O que muita gente não sabe é que a história da bandeira está diretamente ligada ao feriado da Data Magna, celebrado nesta sexta-feira (6), que marca a independência do estado por 75 dias.
História da bandeira
Durante a Revolução Pernambucana de 1817, líderes civis, militares e religiosos enfrentaram diretamente o domínio português, tomaram o controle do governo provincial e instalaram uma república que funcionou por 75 dias.
Após a independência do estado, foi criada a bandeira de Pernambuco pelo padre João Ribeiro. Porém ela só foi oficializada 100 anos depois, em 1917, com o Decreto n° 459, sancionado pelo governador Manuel Borba.
Mesmo derrotada depois pela repressão portuguesa, a revolução deixou um legado poderoso: provou que Pernambuco podia se autogovernar. Esse episódio consolidou um sentimento de resistência e tornou a bandeira uma marca de orgulho e identidade.
"A gente vai tendo uma série de embates em Pernambuco que vão moldando a história e a identificação de um povo. Então, enquanto outros locais também tiveram vários tipos de embates, aqui a gente tinha a nossa forma de entender o que era ser de Pernambuco”, explica o Mestre em Ciências Sociais, Antônio Marques.
Em 2020, o governo do estado sancionou uma lei que impede a alteração no seu design original. Segundo o professor Arthur Lira, o decreto celebrou o bicentenário da revolução e foi essencial na preservação desse símbolo.

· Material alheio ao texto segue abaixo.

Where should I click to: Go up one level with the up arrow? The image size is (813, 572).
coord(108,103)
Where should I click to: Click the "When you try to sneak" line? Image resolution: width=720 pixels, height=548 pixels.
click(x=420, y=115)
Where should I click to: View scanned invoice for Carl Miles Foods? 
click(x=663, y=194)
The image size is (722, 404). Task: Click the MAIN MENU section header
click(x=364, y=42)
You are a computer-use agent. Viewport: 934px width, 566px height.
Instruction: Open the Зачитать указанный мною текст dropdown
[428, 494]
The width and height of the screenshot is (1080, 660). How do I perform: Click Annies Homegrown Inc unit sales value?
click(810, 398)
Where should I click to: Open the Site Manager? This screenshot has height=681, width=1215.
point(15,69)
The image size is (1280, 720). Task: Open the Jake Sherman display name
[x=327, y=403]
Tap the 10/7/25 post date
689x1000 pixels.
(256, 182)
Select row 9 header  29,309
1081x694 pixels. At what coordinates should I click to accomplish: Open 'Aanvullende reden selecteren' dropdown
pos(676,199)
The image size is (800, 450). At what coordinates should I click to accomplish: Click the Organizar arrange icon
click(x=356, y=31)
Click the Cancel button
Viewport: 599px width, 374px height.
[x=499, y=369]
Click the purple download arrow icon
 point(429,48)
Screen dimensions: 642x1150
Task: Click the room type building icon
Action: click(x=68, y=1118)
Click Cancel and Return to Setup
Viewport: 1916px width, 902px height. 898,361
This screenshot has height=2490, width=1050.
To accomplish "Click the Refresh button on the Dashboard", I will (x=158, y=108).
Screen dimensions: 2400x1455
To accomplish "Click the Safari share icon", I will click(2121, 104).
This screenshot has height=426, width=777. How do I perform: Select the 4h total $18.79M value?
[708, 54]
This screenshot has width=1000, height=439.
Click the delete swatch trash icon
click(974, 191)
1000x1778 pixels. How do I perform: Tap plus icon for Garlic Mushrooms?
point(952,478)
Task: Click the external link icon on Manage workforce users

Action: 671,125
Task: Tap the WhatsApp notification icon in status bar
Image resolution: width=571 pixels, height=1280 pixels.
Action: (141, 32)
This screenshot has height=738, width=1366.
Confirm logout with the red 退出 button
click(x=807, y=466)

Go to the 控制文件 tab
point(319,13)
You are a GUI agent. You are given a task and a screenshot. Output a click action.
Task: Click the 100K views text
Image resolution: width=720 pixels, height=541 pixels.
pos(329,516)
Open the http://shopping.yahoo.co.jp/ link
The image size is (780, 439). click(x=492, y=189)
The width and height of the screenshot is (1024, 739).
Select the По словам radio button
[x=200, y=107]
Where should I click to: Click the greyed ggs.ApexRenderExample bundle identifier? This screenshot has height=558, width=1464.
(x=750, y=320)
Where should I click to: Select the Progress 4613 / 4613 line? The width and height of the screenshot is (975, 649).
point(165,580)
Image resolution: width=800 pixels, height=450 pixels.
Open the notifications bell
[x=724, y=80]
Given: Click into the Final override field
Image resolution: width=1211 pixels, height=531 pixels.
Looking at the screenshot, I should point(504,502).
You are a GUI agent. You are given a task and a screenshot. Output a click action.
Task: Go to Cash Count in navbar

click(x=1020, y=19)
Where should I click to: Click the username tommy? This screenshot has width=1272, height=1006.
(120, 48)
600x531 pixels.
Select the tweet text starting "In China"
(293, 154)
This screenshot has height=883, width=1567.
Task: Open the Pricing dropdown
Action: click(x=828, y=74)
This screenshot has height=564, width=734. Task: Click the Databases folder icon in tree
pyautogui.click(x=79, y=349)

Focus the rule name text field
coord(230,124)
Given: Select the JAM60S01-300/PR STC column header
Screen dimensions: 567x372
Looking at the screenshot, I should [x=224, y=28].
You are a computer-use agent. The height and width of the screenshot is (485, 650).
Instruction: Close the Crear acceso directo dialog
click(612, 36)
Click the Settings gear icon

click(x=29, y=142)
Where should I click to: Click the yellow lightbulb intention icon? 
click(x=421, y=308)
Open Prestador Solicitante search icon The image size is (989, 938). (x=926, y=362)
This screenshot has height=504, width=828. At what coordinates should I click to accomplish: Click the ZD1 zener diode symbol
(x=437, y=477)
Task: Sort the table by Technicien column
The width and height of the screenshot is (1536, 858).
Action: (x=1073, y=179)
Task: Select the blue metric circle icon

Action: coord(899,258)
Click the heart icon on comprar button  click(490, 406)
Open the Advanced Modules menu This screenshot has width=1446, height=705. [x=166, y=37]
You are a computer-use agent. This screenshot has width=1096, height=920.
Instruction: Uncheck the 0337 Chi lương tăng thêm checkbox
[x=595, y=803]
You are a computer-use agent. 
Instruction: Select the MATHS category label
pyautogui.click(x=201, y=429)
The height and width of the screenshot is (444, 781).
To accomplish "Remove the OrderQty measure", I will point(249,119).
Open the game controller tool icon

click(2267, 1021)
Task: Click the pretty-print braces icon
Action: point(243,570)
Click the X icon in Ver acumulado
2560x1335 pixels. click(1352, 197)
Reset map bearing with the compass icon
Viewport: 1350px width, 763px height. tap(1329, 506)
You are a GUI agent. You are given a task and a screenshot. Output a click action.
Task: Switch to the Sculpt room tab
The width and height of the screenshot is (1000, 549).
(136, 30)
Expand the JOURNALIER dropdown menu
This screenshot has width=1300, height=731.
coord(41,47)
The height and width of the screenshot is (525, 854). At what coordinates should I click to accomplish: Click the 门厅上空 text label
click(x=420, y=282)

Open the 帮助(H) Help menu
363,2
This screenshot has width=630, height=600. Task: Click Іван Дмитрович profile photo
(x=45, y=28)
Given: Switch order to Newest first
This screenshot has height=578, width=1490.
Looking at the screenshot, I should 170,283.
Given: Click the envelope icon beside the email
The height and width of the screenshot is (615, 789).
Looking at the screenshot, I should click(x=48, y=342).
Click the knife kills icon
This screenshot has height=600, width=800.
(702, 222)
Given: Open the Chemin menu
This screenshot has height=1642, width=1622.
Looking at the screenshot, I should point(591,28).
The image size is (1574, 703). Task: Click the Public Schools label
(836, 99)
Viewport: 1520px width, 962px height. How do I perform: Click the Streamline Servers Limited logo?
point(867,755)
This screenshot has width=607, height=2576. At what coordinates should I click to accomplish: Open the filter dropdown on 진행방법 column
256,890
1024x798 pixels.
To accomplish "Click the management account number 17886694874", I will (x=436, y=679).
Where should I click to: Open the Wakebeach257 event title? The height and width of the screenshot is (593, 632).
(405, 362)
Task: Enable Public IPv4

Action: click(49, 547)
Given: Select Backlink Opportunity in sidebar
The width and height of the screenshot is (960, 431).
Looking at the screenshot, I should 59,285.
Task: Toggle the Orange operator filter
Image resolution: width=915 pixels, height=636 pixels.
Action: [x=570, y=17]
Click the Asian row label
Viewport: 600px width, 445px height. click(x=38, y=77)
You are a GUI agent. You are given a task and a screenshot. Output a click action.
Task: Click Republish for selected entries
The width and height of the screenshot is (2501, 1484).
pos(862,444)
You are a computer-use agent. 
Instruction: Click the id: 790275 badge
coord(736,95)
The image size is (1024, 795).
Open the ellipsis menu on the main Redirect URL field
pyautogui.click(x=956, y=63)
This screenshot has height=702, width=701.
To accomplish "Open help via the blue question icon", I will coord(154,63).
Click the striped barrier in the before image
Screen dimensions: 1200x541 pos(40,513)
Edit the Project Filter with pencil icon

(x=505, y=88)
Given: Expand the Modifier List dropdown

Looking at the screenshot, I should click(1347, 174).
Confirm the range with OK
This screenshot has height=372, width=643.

"O decreto foi motivado pela comemoração do bicentenário da revolução, em 2017, mas a partir desse momento gerou todo um sentimento de construção dessa identidade. Então, a normatização é um processo importante de preservação deste símbolo tão importante do nosso estado."
Significado dos elementos
Embora o desenho mantenha praticamente todos os elementos do modelo original da revolução, há uma diferença importante.
A bandeira, que antes possuía três estrelas representando as províncias de Pernambuco, Paraíba e Rio Grande do Norte, passou a contar com apenas uma estrela, simbolizando o estado dentro da Federação brasileira.
Cada detalhe carrega um simbolismo político e religioso: A cruz representa a fé cristã e faz referência ao primeiro nome do Brasil, Terra de Santa Cruz; o sol simboliza o nascimento de um novo tempo; e o arco-íris indica união entre os povos em um novo momento político.
As cores também têm significado, o azul representa o céu pernambucano e o branco simboliza paz.
História de Pernambuco como disciplina obrigatória
A partir deste ano, a disciplina História de Pernambuco passou a ser obrigatória nas grades curriculares das escolas da rede estadual. A medida contempla os estudantes dos anos finais do ensino fundamental e do ensino médio.
A proposta é que a disciplina passe a contar com três aulas semanais abordando acontecimentos, personagens e movimentos que marcaram o estado ao longo dos séculos.
O objetivo da iniciativa é de aproximar os estudantes da própria identidade cultural e histórica, fortalecendo o sentimento de pertencimento entre os alunos, valorizando tradições, manifestações culturais e processos sociais que ajudaram a moldar a identidade pernambucana.
“Pernambuco meu país”
A célebre frase “Pernambuco meu país” faz referência ao curto período de tempo que o estado foi, de fato, um país, mas além disso ela é um reflexo do sentimento de autonomia que o povo pernambucano carrega e leva consigo aonde for.
"Poucas vezes vamos ver a bandeira de um estado sendo mostrada como é a de Pernambuco em algum evento cultural, porque há um sentimento de pernambucanidade, de que aquele símbolo vai ajudar no pertencimento e dizer: Pernambuco estava aqui”, relata Antônio Marques.
O apego à bandeira vai além do protocolo oficial e mesmo quem não conhece todos os detalhes históricos das revoluções estaduais reconhece o símbolo e se identifica com ele.
E no fim das contas, para muita gente, não é exagero: Pernambuco não é só um estado. É quase um país, mesmo.